Hands, gloves and sports champions were creatively incorporated into the surgical glove manufacturer’s
plan to draw traffic to its booth at the Association of Operating Room Nurses convention. Surgical
gloves, posed as performers for various track and field events, were pictured on Big League baseball cards that were mailed to 5,000 nurses who were expected to attend the convention. Copy proclaimed, “A
glove for every event.” On the back of each card was a short quiz about the featured glove. The nurses
brought the cards with their quiz answers to the booth and claimed a prize.

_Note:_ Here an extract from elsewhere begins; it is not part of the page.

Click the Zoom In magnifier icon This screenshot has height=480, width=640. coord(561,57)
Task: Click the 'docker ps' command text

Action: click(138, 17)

At the booth, barcodes on the redeemed cards were put through a scanner that played a taped sportscaster
announcing the sprinting, hurdling, pole vaulting or other events appearing on the card and declaring the
card holder a winner. First-place winners received an “Olympic” medallion - actually, a rubber key fob
with the promotion’s clapping-hands logo. Daily grand prize winners chose valuable merchandise awards
from a gift catalog.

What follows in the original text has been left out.